Data excerpts —
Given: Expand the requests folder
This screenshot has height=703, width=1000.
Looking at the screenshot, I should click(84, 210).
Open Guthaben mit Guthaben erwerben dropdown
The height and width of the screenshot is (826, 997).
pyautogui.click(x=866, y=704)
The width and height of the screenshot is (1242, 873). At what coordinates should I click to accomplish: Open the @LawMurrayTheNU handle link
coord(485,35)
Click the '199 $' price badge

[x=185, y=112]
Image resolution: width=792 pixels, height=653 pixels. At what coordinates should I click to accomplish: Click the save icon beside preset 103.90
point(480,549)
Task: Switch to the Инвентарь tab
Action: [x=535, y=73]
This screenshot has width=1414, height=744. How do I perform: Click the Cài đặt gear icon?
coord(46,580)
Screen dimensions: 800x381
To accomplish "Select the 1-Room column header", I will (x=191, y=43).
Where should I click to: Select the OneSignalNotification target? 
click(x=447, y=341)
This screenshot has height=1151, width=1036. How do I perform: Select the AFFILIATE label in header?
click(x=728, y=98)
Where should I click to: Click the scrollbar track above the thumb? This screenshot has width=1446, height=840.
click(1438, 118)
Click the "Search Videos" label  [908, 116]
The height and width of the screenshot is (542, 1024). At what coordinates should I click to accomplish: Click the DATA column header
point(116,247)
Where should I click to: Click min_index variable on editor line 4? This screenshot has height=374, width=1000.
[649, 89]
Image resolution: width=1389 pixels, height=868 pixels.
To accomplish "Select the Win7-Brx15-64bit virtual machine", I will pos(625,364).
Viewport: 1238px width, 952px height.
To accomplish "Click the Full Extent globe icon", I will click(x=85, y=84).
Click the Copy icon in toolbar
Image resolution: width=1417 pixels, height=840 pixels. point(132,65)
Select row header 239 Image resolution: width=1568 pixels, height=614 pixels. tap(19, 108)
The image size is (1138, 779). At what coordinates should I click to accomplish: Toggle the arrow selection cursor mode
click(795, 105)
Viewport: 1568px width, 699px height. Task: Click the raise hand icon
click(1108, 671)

WHAT THIS TASK INVOLVES — Your answer should hold exactly the lines from the one containing "Click the Copy icon in toolbar" to the last line of the data, both included, and no others.

YOUR RESPONSE —
Click the Copy icon in toolbar
Image resolution: width=1417 pixels, height=840 pixels. point(132,65)
Select row header 239 Image resolution: width=1568 pixels, height=614 pixels. tap(19, 108)
The image size is (1138, 779). At what coordinates should I click to accomplish: Toggle the arrow selection cursor mode
click(795, 105)
Viewport: 1568px width, 699px height. Task: Click the raise hand icon
click(1108, 671)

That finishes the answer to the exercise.